Exercise: Copy out the data below. Leave nothing out and alter nothing.

Information:
=== Section Start ===
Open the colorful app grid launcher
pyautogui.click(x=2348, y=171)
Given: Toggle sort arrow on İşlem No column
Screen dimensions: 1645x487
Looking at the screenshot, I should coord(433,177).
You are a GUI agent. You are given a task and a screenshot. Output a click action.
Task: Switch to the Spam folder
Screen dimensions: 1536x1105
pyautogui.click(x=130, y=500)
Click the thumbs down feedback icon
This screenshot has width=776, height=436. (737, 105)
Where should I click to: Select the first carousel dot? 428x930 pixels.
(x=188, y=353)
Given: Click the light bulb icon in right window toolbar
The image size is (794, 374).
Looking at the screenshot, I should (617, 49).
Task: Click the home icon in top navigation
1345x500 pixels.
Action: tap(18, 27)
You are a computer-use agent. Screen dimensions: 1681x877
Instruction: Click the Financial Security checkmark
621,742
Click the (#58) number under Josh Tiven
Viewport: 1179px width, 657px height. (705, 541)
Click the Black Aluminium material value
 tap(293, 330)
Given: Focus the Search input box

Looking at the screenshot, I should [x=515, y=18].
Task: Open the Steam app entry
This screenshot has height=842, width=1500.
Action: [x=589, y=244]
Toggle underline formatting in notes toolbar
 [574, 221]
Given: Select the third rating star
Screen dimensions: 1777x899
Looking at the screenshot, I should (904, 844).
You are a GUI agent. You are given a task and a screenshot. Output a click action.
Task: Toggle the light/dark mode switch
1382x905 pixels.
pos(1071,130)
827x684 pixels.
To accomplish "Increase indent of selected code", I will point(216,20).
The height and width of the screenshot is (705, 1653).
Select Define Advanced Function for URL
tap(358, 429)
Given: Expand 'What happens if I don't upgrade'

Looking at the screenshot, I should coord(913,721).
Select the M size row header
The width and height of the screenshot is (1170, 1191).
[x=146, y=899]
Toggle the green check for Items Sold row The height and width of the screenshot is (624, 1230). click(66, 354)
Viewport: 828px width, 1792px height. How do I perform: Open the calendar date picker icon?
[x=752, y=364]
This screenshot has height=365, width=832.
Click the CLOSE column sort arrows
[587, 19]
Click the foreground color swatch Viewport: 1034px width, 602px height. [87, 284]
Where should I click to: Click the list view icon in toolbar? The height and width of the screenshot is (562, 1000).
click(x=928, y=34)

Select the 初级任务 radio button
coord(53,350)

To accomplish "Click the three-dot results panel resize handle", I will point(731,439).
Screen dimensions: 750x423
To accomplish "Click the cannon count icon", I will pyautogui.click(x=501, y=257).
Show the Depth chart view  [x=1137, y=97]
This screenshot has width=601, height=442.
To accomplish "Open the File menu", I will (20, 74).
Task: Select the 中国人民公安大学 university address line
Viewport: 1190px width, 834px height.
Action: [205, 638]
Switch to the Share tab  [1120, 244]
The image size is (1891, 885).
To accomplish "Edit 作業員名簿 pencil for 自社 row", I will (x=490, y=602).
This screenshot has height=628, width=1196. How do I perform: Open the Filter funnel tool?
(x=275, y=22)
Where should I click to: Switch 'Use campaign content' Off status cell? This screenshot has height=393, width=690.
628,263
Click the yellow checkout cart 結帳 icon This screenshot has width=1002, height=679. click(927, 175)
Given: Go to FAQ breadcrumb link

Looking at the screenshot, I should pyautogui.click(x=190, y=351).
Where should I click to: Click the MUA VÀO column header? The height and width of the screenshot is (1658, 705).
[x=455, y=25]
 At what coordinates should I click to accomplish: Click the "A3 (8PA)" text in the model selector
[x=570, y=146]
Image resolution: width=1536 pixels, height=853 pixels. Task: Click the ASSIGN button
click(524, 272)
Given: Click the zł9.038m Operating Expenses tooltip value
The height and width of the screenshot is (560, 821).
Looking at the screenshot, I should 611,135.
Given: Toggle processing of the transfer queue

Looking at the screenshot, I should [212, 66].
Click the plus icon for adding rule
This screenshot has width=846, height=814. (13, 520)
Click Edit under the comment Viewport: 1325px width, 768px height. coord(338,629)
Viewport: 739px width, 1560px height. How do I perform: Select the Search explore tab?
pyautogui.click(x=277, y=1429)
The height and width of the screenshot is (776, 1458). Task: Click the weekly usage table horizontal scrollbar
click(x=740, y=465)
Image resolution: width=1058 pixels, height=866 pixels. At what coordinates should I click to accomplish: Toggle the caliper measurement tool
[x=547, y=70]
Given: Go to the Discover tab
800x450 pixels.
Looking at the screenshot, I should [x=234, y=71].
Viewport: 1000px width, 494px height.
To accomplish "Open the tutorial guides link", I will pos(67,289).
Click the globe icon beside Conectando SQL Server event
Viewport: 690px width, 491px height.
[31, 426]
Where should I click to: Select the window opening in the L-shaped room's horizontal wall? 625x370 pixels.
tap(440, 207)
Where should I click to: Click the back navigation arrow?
=== Section End ===
Task result:
Open the colorful app grid launcher
pyautogui.click(x=2348, y=171)
Given: Toggle sort arrow on İşlem No column
Screen dimensions: 1645x487
Looking at the screenshot, I should coord(433,177).
You are a GUI agent. You are given a task and a screenshot. Output a click action.
Task: Switch to the Spam folder
Screen dimensions: 1536x1105
pyautogui.click(x=130, y=500)
Click the thumbs down feedback icon
This screenshot has width=776, height=436. (737, 105)
Where should I click to: Select the first carousel dot? 428x930 pixels.
(x=188, y=353)
Given: Click the light bulb icon in right window toolbar
The image size is (794, 374).
Looking at the screenshot, I should (617, 49).
Task: Click the home icon in top navigation
1345x500 pixels.
Action: tap(18, 27)
You are a computer-use agent. Screen dimensions: 1681x877
Instruction: Click the Financial Security checkmark
621,742
Click the (#58) number under Josh Tiven
Viewport: 1179px width, 657px height. (705, 541)
Click the Black Aluminium material value
 tap(293, 330)
Given: Focus the Search input box

Looking at the screenshot, I should [x=515, y=18].
Task: Open the Steam app entry
This screenshot has height=842, width=1500.
Action: [x=589, y=244]
Toggle underline formatting in notes toolbar
 [574, 221]
Given: Select the third rating star
Screen dimensions: 1777x899
Looking at the screenshot, I should (904, 844).
You are a GUI agent. You are given a task and a screenshot. Output a click action.
Task: Toggle the light/dark mode switch
1382x905 pixels.
pos(1071,130)
827x684 pixels.
To accomplish "Increase indent of selected code", I will point(216,20).
The height and width of the screenshot is (705, 1653).
Select Define Advanced Function for URL
tap(358, 429)
Given: Expand 'What happens if I don't upgrade'

Looking at the screenshot, I should coord(913,721).
Select the M size row header
The width and height of the screenshot is (1170, 1191).
[x=146, y=899]
Toggle the green check for Items Sold row The height and width of the screenshot is (624, 1230). click(66, 354)
Viewport: 828px width, 1792px height. How do I perform: Open the calendar date picker icon?
[x=752, y=364]
This screenshot has height=365, width=832.
Click the CLOSE column sort arrows
[587, 19]
Click the foreground color swatch Viewport: 1034px width, 602px height. [87, 284]
Where should I click to: Click the list view icon in toolbar? The height and width of the screenshot is (562, 1000).
click(x=928, y=34)

Select the 初级任务 radio button
coord(53,350)

To accomplish "Click the three-dot results panel resize handle", I will point(731,439).
Screen dimensions: 750x423
To accomplish "Click the cannon count icon", I will pyautogui.click(x=501, y=257).
Show the Depth chart view  [x=1137, y=97]
This screenshot has width=601, height=442.
To accomplish "Open the File menu", I will (20, 74).
Task: Select the 中国人民公安大学 university address line
Viewport: 1190px width, 834px height.
Action: [205, 638]
Switch to the Share tab  [1120, 244]
The image size is (1891, 885).
To accomplish "Edit 作業員名簿 pencil for 自社 row", I will (x=490, y=602).
This screenshot has height=628, width=1196. How do I perform: Open the Filter funnel tool?
(x=275, y=22)
Where should I click to: Switch 'Use campaign content' Off status cell? This screenshot has height=393, width=690.
628,263
Click the yellow checkout cart 結帳 icon This screenshot has width=1002, height=679. click(927, 175)
Given: Go to FAQ breadcrumb link

Looking at the screenshot, I should pyautogui.click(x=190, y=351).
Where should I click to: Click the MUA VÀO column header? The height and width of the screenshot is (1658, 705).
[x=455, y=25]
 At what coordinates should I click to accomplish: Click the "A3 (8PA)" text in the model selector
[x=570, y=146]
Image resolution: width=1536 pixels, height=853 pixels. Task: Click the ASSIGN button
click(524, 272)
Given: Click the zł9.038m Operating Expenses tooltip value
The height and width of the screenshot is (560, 821).
Looking at the screenshot, I should 611,135.
Given: Toggle processing of the transfer queue

Looking at the screenshot, I should [212, 66].
Click the plus icon for adding rule
This screenshot has width=846, height=814. (13, 520)
Click Edit under the comment Viewport: 1325px width, 768px height. coord(338,629)
Viewport: 739px width, 1560px height. How do I perform: Select the Search explore tab?
pyautogui.click(x=277, y=1429)
The height and width of the screenshot is (776, 1458). Task: Click the weekly usage table horizontal scrollbar
click(x=740, y=465)
Image resolution: width=1058 pixels, height=866 pixels. At what coordinates should I click to accomplish: Toggle the caliper measurement tool
[x=547, y=70]
Given: Go to the Discover tab
800x450 pixels.
Looking at the screenshot, I should [x=234, y=71].
Viewport: 1000px width, 494px height.
To accomplish "Open the tutorial guides link", I will pos(67,289).
Click the globe icon beside Conectando SQL Server event
Viewport: 690px width, 491px height.
[31, 426]
Where should I click to: Select the window opening in the L-shaped room's horizontal wall? 625x370 pixels.
tap(440, 207)
Where should I click to: Click the back navigation arrow?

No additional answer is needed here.